Yesterday, I posted an open question about the source of network value. Of course, I'm not the first to ponder this question, and thankfully so, because I get to lean on many great minds for the meat of today's post.
A while back, Robert Metcalfe, the inventor of Ethernet protocol, coined the famous Metcalfe's Law, which says that "the value of a telecommunications network is proportional to the square of the number of users of the system." This theory recognized that if the world had only one fax machine, then that machine may as well be a doorstop. Two fax machines? Now you're starting to have something a little more useful. If that fax machine has a million other potential fax machines to talk to, then it is even more useful.
It wasn't so easy for Mr. Metcalfe and his new law, because a bunch of people questioned his math, since he seemed to think that every user you add to the network is equally valuable. Of course, in the real world, there are bunches of people you would just as soon weren't connected to the network. So, the incremental value of adding somebody to the network is highly variable, and sometimes of no value at all. Metcalfe himself conceded this point.

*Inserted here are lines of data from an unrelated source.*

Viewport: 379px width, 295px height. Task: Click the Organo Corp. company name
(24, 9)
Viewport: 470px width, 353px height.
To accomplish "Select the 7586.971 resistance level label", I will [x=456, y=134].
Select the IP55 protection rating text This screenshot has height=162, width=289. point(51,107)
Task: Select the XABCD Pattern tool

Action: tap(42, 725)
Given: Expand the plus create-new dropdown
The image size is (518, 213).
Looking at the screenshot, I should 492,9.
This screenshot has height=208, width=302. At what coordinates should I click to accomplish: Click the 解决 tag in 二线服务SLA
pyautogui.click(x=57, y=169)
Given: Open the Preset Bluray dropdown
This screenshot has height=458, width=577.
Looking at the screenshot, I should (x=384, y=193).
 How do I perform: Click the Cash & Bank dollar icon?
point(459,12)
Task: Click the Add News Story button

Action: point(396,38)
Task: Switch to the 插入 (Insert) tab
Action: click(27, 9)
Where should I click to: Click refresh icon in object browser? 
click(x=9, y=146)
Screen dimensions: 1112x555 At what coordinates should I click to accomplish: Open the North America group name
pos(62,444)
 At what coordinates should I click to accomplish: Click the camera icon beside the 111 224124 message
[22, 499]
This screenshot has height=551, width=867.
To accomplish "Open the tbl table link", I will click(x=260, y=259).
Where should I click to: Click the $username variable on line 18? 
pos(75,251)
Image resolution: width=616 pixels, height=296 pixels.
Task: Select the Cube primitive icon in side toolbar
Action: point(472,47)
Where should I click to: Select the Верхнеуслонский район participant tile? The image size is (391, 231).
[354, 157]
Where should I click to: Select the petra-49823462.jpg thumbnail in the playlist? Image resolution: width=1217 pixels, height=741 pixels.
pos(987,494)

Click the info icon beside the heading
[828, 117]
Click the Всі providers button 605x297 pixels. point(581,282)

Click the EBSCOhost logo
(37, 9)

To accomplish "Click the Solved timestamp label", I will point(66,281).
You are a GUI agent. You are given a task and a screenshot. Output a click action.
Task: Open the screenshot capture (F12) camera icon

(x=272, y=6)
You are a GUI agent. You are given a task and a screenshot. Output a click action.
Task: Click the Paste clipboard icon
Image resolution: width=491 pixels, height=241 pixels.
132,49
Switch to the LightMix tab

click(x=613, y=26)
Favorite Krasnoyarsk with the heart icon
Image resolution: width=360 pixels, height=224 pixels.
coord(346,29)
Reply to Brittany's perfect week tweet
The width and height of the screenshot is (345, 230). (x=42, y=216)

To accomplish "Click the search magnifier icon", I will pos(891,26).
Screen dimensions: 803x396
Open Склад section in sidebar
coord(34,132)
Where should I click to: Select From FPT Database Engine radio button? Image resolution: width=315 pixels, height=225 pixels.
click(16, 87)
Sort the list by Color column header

Andrew Odlyzko co-authored a paper that claimed that Metcalfe's Law was wrong, and that the true value of a network is closer to "n log(n)", rather than "n squared", where n is the number of users of the network. It's a good paper, and it seems about right to me, at least for typical interactive network applications like phone calling and faxing.
Other folks came up with other ways of measuring network value based on the number of users or connections, focused on different kinds of networks. For example, David Sarnoff, an executive with RCA Television, believed that the value of a broadcast network grows linearly with the number of subscribers, and that makes sense because the incremental revenue generated when a new broadcast subscriber is added is limited to the subscription and advertising revenue you generate from that one subscriber. This effect is called Sarnoff's Law.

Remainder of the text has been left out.